**Exercise goal**
Rewrite the material below, substituting "Command" for every occurrence of "Instruction" and leaving everything else unchanged.

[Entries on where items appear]
________________________________________
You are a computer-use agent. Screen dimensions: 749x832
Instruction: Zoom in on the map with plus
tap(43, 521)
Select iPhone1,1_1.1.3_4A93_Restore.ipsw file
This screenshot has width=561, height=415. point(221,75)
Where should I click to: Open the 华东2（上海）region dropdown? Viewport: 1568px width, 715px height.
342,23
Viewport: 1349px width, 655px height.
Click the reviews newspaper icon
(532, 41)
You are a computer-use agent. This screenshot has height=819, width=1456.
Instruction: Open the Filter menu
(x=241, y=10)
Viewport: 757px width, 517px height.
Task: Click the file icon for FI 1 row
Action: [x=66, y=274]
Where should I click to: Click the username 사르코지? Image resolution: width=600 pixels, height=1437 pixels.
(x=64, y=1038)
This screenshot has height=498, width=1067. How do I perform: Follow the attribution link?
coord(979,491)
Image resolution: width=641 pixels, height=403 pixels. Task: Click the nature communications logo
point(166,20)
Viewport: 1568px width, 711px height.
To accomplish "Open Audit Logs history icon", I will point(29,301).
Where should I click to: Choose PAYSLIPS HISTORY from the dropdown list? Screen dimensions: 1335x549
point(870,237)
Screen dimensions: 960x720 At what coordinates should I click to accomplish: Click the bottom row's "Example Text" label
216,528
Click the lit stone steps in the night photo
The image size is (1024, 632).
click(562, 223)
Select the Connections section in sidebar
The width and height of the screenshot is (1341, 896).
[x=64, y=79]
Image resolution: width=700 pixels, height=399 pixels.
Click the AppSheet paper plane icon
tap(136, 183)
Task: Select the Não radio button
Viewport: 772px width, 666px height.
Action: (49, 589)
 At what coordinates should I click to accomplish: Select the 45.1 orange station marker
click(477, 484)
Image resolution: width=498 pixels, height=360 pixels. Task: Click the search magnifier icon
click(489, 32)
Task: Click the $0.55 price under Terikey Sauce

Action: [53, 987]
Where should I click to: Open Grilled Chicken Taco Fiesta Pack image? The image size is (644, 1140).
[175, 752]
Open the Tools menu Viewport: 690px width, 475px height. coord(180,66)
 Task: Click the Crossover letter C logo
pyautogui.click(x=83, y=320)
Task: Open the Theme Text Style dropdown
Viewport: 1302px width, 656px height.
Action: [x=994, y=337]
________________________________________
**Full answer**
You are a computer-use agent. Screen dimensions: 749x832
Command: Zoom in on the map with plus
tap(43, 521)
Select iPhone1,1_1.1.3_4A93_Restore.ipsw file
This screenshot has width=561, height=415. point(221,75)
Where should I click to: Open the 华东2（上海）region dropdown? Viewport: 1568px width, 715px height.
342,23
Viewport: 1349px width, 655px height.
Click the reviews newspaper icon
(532, 41)
You are a computer-use agent. This screenshot has height=819, width=1456.
Command: Open the Filter menu
(x=241, y=10)
Viewport: 757px width, 517px height.
Task: Click the file icon for FI 1 row
Action: [x=66, y=274]
Where should I click to: Click the username 사르코지? Image resolution: width=600 pixels, height=1437 pixels.
(x=64, y=1038)
This screenshot has height=498, width=1067. How do I perform: Follow the attribution link?
coord(979,491)
Image resolution: width=641 pixels, height=403 pixels. Task: Click the nature communications logo
point(166,20)
Viewport: 1568px width, 711px height.
To accomplish "Open Audit Logs history icon", I will point(29,301).
Where should I click to: Choose PAYSLIPS HISTORY from the dropdown list? Screen dimensions: 1335x549
point(870,237)
Screen dimensions: 960x720 At what coordinates should I click to accomplish: Click the bottom row's "Example Text" label
216,528
Click the lit stone steps in the night photo
The image size is (1024, 632).
click(562, 223)
Select the Connections section in sidebar
The width and height of the screenshot is (1341, 896).
[x=64, y=79]
Image resolution: width=700 pixels, height=399 pixels.
Click the AppSheet paper plane icon
tap(136, 183)
Task: Select the Não radio button
Viewport: 772px width, 666px height.
Action: (49, 589)
 At what coordinates should I click to accomplish: Select the 45.1 orange station marker
click(477, 484)
Image resolution: width=498 pixels, height=360 pixels. Task: Click the search magnifier icon
click(489, 32)
Task: Click the $0.55 price under Terikey Sauce

Action: [53, 987]
Where should I click to: Open Grilled Chicken Taco Fiesta Pack image? The image size is (644, 1140).
[175, 752]
Open the Tools menu Viewport: 690px width, 475px height. coord(180,66)
 Task: Click the Crossover letter C logo
pyautogui.click(x=83, y=320)
Task: Open the Theme Text Style dropdown
Viewport: 1302px width, 656px height.
Action: [x=994, y=337]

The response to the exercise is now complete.